Kijiji - Buy, Sell & Save with Canada's #1 Local Classifieds


Visit Kijiji Classifieds to buy, sell, or trade almost anything! New and used items, cars, real estate, jobs, services, vacation rentals and more virtually anywhere.




www.kijiji.ca


----------



## 2manyGuitars (Jul 6, 2009)

Sold him a guitar on kijiji many years ago.

Biggest fukkin’ kijiji nightmare EVER!!!


----------



## colchar (May 22, 2010)

2manyGuitars said:


> Sold him a guitar on kijiji many years ago.
> 
> Biggest fukkin’ kijiji nightmare EVER!!!


You gotta tell the story.


----------



## 2manyGuitars (Jul 6, 2009)

colchar said:


> You gotta tell the story.


I will, but there’s quite a bit to tell and I’ll need some time. I’ll follow up...


----------



## fretzel (Aug 8, 2014)

colchar said:


> You gotta tell the story.


Agreed. We sold a used sofa to a drummer from a renowned Canadian 60's blues band. Can't recall his name. Guy was pretty neurotic to say the least. 

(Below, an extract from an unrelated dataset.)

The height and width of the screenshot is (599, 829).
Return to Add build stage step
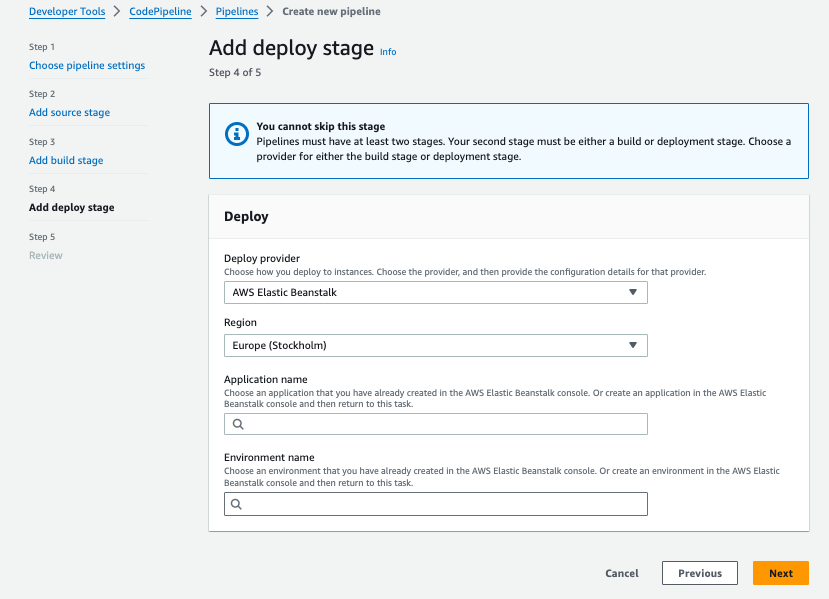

Guy got it home and said he found stains under his light. Also that it didn't fit through a door or something and that they had to take frame off. Yada, Yada, Yada! 

Fuck off dude! LOL I guess you shoulda measured.


----------



## evenon (Nov 13, 2006)

JCM2000 ? Must have been from the "casino" tours and not used for the classic April Wine recordings or gigs.


----------



## Guncho (Jun 16, 2015)

evenon said:


> JCM2000 ? Must have been from the "casino" tours and not used for the classic April Wine recordings or gigs.


Have you ever considered becoming a detective?


----------



## colchar (May 22, 2010)

evenon said:


> JCM2000 ? Must have been from the "casino" tours and not used for the classic April Wine recordings or gigs.



First thing I thought of too.


----------



## ezcomes (Jul 28, 2008)

900 for the amp AND the case?
seems like a steal


----------



## cboutilier (Jan 12, 2016)

evenon said:


> JCM2000 ? Must have been from the "casino" tours and not used for the classic April Wine recordings or gigs.


He was using a pair of these circa 2014


----------